» RECORDS TO PROCESS
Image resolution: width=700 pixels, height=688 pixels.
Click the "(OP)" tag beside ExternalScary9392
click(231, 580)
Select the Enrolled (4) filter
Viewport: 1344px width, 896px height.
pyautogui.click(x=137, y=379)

» WHAT IS BEING ASKED
Once you have read the records above, please copy them out exactly.

» EXERCISE ANSWER
Image resolution: width=700 pixels, height=688 pixels.
Click the "(OP)" tag beside ExternalScary9392
click(231, 580)
Select the Enrolled (4) filter
Viewport: 1344px width, 896px height.
pyautogui.click(x=137, y=379)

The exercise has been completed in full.